Het wortelstelsel van de geest

De SF-roman A Scanner Darkly van Philip K. Dick beschrijft de schizofrene ervaringen van de hoofdpersoon als gevolg van drugsgebruik, wat resulteert in een wonderlijk vervormd begrip van de realiteit. Timothy Morton heeft zich voor zijn boek Duistere ecologie laten inspireren door dit soort thema’s om aan te tonen hoe moeilijk het kan zijn om ecologische realiteiten volledig te begrijpen. Morton pleit voor een bewustwording die voorbijgaat aan de traditionele, gescheiden manieren waarop we de natuur en de mens zien. Daarbij richt hij zich op een nieuwe logica van co-existentie, een logica die nieuwe vormen van samenleven en bewustzijn vereist. Zijn ogenschijnlijk onlogische manier van redeneren roept soms de gedachte op aan een voormalige drugsverslaafde. Maar hoewel hij vaak verwijst naar voorbeelden uit de literatuur die verband houden met veranderde bewustzijnstoestanden, zijn er geen aanwijzingen dat de fascinatie van Morton voor dit soort thema’s voortkomt uit persoonlijke ervaringen met drugs. Het gaat hem primair om een ander soort logica. Maar wat te denken van een redenering als deze?

‘Planten, spoken en hallucinaties keren sterker terug wanneer je ze probeert te verdrijven. Denken onderscheiden van onzin is alsof je een levensvorm uit zijn leefomgeving haalt. Deleuze en Guattari formuleerden het voortreffelijk: De geboorte van monsters is hyper-waakzame rede’.

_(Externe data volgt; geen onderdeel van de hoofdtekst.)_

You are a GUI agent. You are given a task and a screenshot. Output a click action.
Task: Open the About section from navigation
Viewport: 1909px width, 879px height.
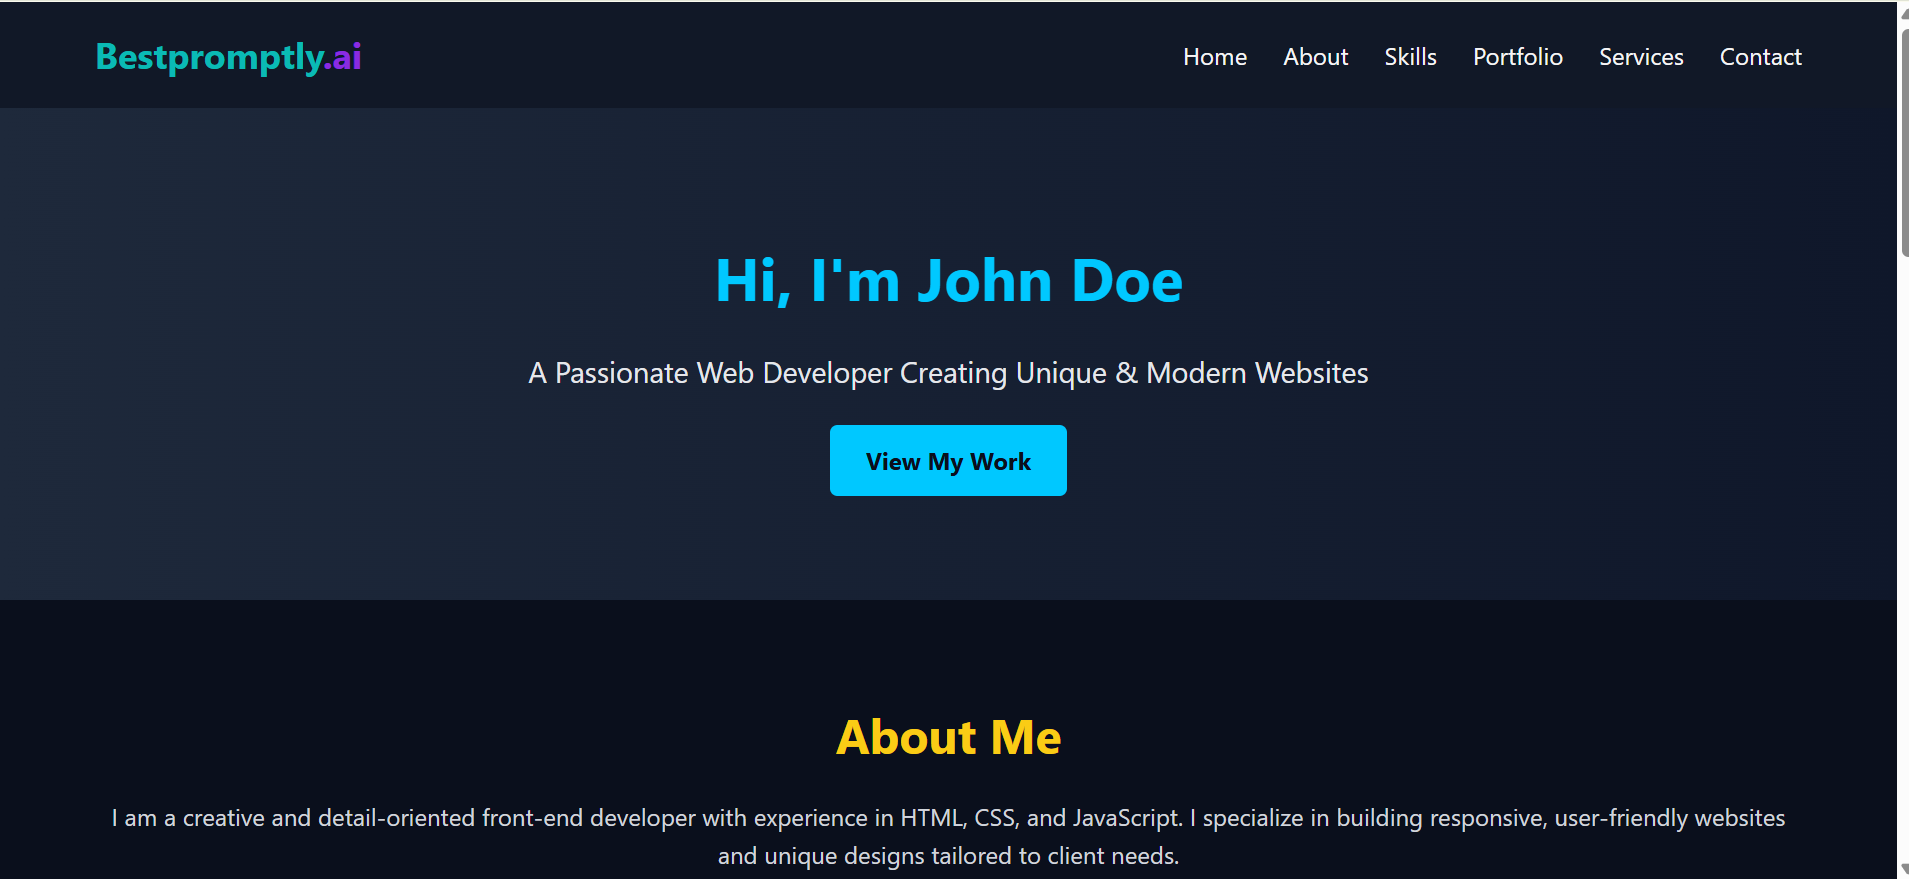[1315, 57]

Wat voor soort logica is dit? Het is de enige keer in Mortons soms haast onnavolgbare betoog, dat hij de naam noemt van Deleuze. Dat is opmerkelijk, want Mortons nieuwe, ecologische wijze van denken heeft veel gemeen met de redeneertrant van Deleuze, maar ook met de wijze waarop een psychotisch brein gedachtevluchten organiseert waarin de werkelijkheid zich verknoopt met een model van de werkelijkheid, dat op zijn beurt weer verbonden is met ander model dat ook al in het eerste model besloten lag. Het denken van Deleuze vertoont enige verwantschap met de wonderlijke gedachtevluchten die zich kunnen aandienen in een psychose, maar ook met het Droste-effect van Escher. 

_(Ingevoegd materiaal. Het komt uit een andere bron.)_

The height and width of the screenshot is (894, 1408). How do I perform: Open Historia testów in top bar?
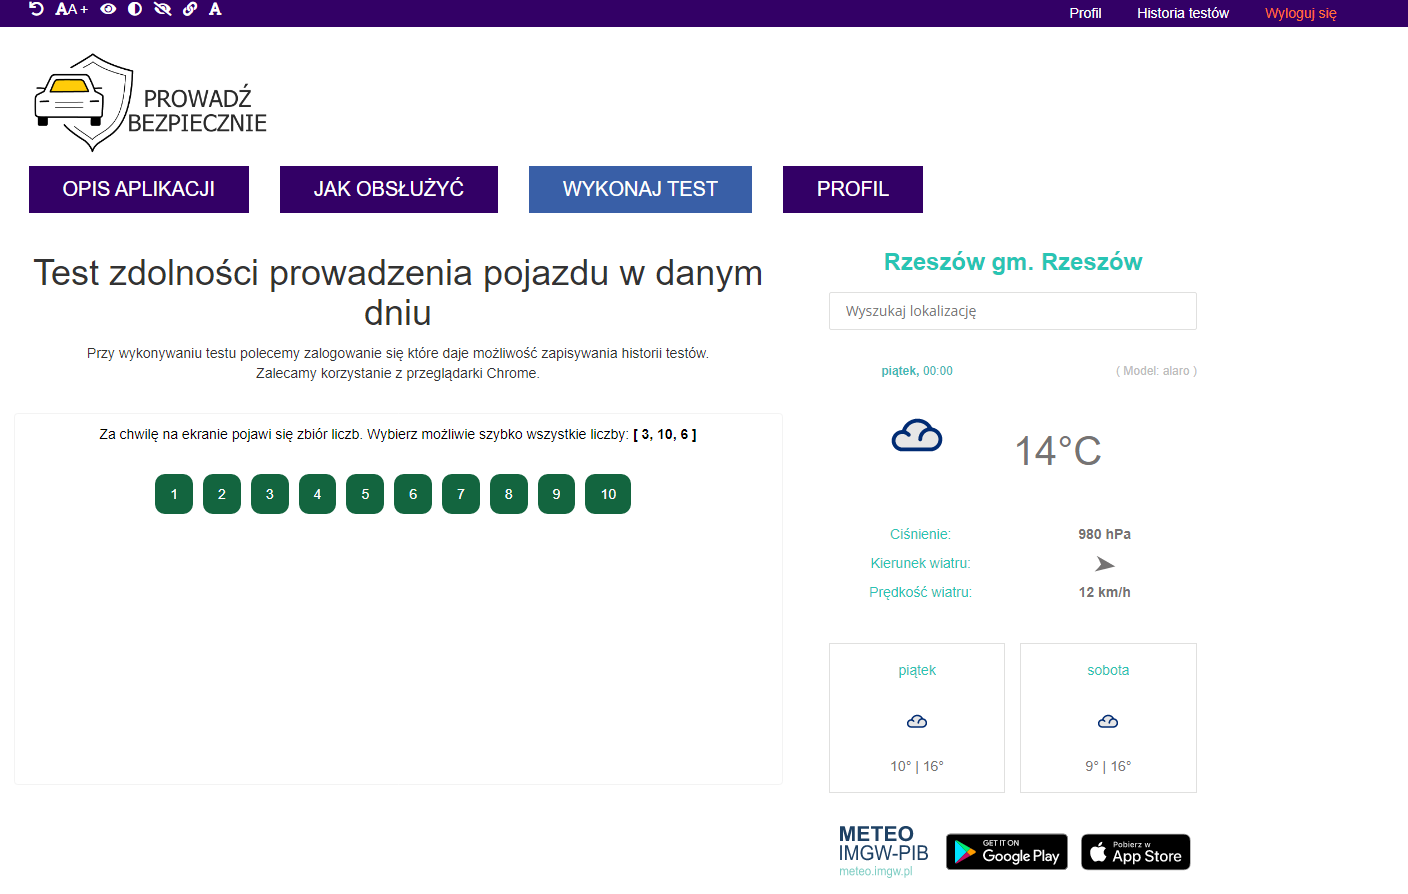pyautogui.click(x=1182, y=13)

Van kinds af aan heb ik een fascinatie voor het oneindige Droste-effect. Die fascinatie kreeg gaandeweg iets te maken met mijn belangstelling voor de waan. Het Droste-effect is meer dan alleen de afbeelding op het blikje cacao van Droste waarop weer dat blikje is te zien, ad infinitum. Escher heeft dat motief talloze malen op pakkende wijze in beeld gebracht. Maar wat is dan werkelijkheid en wat is schijn? Feiten werden voortdurend door fictie gemaskeerd, om zo de werkelijkheid wellicht dieper te kunnen raken dan door een koele registratie van de feiten mogelijk was geweest. We hebben de fictie nodig om de wereld echt te kunnen begrijpen. Dat wordt helemaal duidelijk in een roman als daarin sprake is van een Droste-effect.

Het Droste-effect en Deleuze’s filosofie hebben beide een verwantschap met de structuur van de waan. Beide delen een gemeenschappelijk thema van zelfreferentie en oneidigheid. Beide dagen de traditionele structuren uit en nodigen uit tot een andere manier van denken. Terwijl het Droste-effect visueel is, gaat Deleuze dieper in op de aard van concepten en hoe ze ontstaan. Je zou kunnen stellen dat Deleuze’s filosofie een ‘mentaal Droste-effect’ creëert, waarbij nieuwe ideeën voortkomen uit voortdurende interacties en zelfverwijzing. De verdwijning van de boomvormige schema’s ten gunste van rizomatische bewegingen is ontwikkeling die zich ook aandient in de wetenschap. Of zoals Deleuze het formuleerde: ‘De wetenschap zal steeds meer als gras zijn, in het midden, tussen de dingen en te midden van andere dingen, hun vlucht vergezellend.’ Je zou ook kunnen zeggen: zelfs de wetenschap wordt psychotisch omdat ze op de vlucht slaat in een oneindige beweging. Dat lijkt een plausibele gedachte die alleen maar actueler dreigt te worden met de ecologische catastrofes voor ogen die ons nog te wachten staan.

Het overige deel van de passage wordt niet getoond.